Studie nennt keine Opferzahlen
Am stärksten von Einschränkungen betroffen sind Glaubensgemeinschaften im Mittleren Osten, wozu der Iran zählt, außerdem in Nordafrika und in autoritär regierten Ländern Asiens wie China und Myanmar. In den Ländern Afrikas südlich der Sahara verzeichnen die Verfasser der Studie zunehmende Menschenrechtsverletzungen. Auch Europa schneidet durch die Lage in einigen osteuropäischen Ländern nicht gut ab. Rathgeber betont, seine Studie verzichte bewusst auf Opferzahlen. Die beruhten zumeist auf Schätzungen und seien deshalb unseriös. Das Hilfswerk "Open Doors" beispielsweise geht konkret von 100 Millionen verfolgten Christen weltweit aus.
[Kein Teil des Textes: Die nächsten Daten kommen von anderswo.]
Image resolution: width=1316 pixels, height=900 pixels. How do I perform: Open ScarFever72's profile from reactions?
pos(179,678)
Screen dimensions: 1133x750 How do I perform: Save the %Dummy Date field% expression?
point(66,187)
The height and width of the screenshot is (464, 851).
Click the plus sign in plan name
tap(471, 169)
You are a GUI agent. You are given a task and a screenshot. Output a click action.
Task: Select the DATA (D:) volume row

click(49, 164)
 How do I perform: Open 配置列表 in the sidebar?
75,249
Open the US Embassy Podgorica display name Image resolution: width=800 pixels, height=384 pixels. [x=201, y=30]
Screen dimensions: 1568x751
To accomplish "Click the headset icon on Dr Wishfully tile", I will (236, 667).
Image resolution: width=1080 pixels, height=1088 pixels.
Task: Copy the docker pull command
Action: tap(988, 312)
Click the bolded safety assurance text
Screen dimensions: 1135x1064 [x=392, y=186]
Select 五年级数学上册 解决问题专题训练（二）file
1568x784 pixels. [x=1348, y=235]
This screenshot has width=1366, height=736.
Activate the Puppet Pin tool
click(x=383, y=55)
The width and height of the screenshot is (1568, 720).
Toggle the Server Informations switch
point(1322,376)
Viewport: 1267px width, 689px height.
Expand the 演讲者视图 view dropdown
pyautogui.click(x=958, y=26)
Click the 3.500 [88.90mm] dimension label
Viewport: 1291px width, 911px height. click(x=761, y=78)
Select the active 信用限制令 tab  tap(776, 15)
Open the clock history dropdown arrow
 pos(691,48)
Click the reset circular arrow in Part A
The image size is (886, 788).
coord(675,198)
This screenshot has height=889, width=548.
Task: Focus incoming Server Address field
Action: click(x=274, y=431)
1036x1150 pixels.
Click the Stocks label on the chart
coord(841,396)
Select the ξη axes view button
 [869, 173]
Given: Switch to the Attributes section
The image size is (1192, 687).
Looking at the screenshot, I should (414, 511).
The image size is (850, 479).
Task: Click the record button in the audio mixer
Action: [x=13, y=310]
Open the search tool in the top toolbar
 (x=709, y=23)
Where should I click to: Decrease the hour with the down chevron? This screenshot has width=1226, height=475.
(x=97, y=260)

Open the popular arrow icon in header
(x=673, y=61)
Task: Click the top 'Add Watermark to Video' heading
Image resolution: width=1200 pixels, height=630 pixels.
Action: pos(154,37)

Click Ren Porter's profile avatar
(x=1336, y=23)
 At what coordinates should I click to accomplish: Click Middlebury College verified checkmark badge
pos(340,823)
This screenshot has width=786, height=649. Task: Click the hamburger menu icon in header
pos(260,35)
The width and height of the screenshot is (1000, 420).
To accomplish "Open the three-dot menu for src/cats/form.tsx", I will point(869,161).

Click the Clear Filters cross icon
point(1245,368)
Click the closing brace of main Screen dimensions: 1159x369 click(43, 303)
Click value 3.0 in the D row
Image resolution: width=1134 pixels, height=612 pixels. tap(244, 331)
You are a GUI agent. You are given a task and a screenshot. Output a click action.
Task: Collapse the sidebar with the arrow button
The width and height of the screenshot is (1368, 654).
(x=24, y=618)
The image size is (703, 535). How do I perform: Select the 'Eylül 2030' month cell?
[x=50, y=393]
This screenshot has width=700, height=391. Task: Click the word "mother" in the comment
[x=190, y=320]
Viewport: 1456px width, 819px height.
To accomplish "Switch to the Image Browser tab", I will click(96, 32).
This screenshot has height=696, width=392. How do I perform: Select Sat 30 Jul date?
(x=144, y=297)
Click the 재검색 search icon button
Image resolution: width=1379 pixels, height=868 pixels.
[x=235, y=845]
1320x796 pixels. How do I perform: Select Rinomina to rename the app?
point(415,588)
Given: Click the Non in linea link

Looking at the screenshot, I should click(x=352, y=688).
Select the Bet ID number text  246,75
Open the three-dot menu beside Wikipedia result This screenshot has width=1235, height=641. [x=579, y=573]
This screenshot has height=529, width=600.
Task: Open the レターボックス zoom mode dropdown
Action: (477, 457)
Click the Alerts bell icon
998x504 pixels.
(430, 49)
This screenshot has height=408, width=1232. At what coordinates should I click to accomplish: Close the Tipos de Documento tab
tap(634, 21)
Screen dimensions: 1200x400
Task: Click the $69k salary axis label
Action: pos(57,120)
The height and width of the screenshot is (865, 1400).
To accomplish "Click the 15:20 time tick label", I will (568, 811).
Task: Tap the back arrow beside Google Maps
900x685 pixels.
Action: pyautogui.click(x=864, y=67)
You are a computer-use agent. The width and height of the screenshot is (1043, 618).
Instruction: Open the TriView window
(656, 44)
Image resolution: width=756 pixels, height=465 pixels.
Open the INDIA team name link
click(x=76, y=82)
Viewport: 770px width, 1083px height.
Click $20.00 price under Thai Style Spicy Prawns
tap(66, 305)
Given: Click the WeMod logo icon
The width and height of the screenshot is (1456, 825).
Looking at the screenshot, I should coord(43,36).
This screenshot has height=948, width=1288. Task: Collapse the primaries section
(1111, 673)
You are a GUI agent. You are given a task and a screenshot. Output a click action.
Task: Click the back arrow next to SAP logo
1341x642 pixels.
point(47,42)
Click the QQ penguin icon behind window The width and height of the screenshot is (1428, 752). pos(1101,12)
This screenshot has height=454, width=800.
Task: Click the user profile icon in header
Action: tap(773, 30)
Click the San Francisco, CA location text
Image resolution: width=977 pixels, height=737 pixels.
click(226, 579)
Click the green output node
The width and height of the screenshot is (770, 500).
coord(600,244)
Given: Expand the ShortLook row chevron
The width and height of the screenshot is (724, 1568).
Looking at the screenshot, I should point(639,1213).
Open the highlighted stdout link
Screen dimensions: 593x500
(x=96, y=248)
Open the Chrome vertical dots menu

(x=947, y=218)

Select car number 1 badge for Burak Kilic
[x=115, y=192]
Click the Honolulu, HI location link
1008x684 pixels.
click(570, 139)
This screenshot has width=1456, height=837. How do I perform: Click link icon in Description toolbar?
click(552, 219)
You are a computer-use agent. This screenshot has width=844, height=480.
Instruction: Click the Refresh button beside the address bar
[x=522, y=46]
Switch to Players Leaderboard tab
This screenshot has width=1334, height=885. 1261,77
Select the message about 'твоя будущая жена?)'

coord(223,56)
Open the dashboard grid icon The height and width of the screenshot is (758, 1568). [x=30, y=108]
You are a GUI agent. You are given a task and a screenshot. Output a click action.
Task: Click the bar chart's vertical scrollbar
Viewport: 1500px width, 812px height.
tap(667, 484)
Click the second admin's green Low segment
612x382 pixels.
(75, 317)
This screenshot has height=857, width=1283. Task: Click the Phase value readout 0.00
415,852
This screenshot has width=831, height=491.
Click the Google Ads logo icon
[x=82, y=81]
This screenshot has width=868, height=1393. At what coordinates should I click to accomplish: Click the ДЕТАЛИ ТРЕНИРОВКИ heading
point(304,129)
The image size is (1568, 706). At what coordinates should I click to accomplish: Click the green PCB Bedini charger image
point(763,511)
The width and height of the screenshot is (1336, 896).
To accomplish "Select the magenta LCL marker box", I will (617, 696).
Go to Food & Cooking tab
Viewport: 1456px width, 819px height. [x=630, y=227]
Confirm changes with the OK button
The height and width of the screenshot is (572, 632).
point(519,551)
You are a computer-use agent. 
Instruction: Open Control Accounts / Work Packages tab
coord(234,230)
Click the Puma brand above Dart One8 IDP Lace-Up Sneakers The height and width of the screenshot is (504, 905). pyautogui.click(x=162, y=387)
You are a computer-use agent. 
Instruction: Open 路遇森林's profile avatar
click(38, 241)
Fälle von Christenunterdrückung finden sich laut Kirchenbericht in vielen Ländern, nicht nur, aber vor allem in muslimischen. In Ägypten etwa würden Muslime daran gehindert, formell zum Christentum überzutreten. Ihnen drohe häufig Inhaftierung. Neue Ausweispapiere, in denen ihre neue Religion vermerkt ist, bekämen sie nicht.
Christen mit Urinbeuteln beworfen
In Indonesien kann die protestantische Filadelfia-Gemeinde südwestlich der Hauptstadt Jakarta nicht, wie es ihr Recht wäre, eine Kirche errichten. Der Bericht hält fest: "Der Pfarrer erhielt Todesdrohungen, Kirchgänger wurden mit Steinen, Urinbeuteln und faulen Eiern beworfen, durch Straßenblockaden vom Zugang zum Gelände abgehalten. Die Polizei sieht tatenlos zu. Der Landrat setzt Urteile der Verwaltungsgerichte nicht um."
In Vietnam werden evangelikale Freikirchen massiv benachteiligt. Sehr gefährlich ist es - laut Bericht - für Christen in Pakistan, ebenso für Freikirchler im Iran. Aus Nordkorea, so heißt es, "wurden fast alle Christen vertrieben". Auch gebe es dort "Hinweise auf Rehabilitationszentren, in denen dissident auffällig gewordene Angehörige von religiösen wie weltlichen Organisationen zur Umerziehung und Gehirnwäsche eingewiesen werden". In der Türkei stünden herabwürdigende Aussagen über nichtmuslimische Glaubensgemeinschaften bis heute in den Schulbüchern. In den Medien würden Christen und Juden herabgesetzt.